James finishes his letter by reminding us of the power of prayer in verses 13-20. We will be covering verses 13-15 in this post. These verses cover three types of prayer requests: affliction, prayers of praise and sickness.
There is something I have noticed during prayer requests over the years: requests for sickness far outnumber prayer requests for the lost. Our bible is full of challenges for us to tell the lost about Jesus. When we get out of balance on our requests it says something about us; it says we are living in the here and now and are not thinking so much about spiritual matters. However, to say that asking for, or praying for, the sick shouldn’t be done is not right either. James clearly states that we can ask for, and pray for, the sick.
In verse 13 the word “afflicted” can mean sickness of the body; it is more of a broad term referring to those who are going through hardships or trouble for some reason. James addresses physical sickness in a moment which leads me to believe that James was addressing those who are going through hardships or trouble. One example would be affliction suffered as a result of persecution. This means for those who are afflicted for their stand for Christ, whom Satan has attacked, can ask God for relief.
Continuing in verse 13 we are reminded to be thankful when times are good. God should be consulted in times of need and praised in the good times. So often people want to use God as a life preserver in times of need and forget who is really responsible for the good times.

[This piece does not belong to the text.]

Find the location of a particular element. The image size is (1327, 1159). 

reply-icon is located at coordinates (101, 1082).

Verse 14 gives us instruction on praying for the sick. You will notice a very big difference in the instruction recorded here and what is done today. What we will normally hear is “pray for brother Bob, he is having tests run and pray that God gives the doctor’s wisdom to treat him”. That sounds good but it isn’t what James says to do. We are to call on the veteran Christians, the prayer warriors if you will, they would join the sick in prayer to God. This type of prayer is an intercessory prayer asking God to heal. (Often times we say “Lord if it be your will heal them”.)

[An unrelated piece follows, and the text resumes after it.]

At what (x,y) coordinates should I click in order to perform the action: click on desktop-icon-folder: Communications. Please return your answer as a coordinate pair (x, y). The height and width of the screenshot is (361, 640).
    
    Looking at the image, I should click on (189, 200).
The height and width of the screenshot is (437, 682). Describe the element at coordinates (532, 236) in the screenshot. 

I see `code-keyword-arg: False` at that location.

Verse 15 holds the key to the success of this type of prayer: we must pray, faith believing, that God will heal them. (We will all say God can heal but are we willing to be actively involved in a prayer of faith? It takes no faith to say God can do anything. True faith says God can do anything through me.) It also mentions here forgiving sins. Notice “if he hath committed sins”. Sickness can be a result of sin; in those cases confessing sin must be part of the process for healing to take place.
In the church I attend now I remember this specific procedure used to ask God to heal a young man stricken with cancer. The doctors had found several spots of cancer within his body; after the young man was prayed for the next scan revealed no cancer within his body at all. God can absolutely heal; it is the faith exhibited by those who pray that determines the outcome.
It is true that sickness can be part of God’s plan. The sickness of Lazarus that resulted in his death was part of God’s plan to show Jesus’ power to raise the dead.
Can God’s mind be changed by intercessory prayer?
David & Bathsheba: David prays but God does not change His mind. 2 Sam 12:14-20
God’s anger at Israel: Moses pleads and God does change His mind. Ex 32:9-10,14
The answer is yes; sometimes God’s mind can be changed.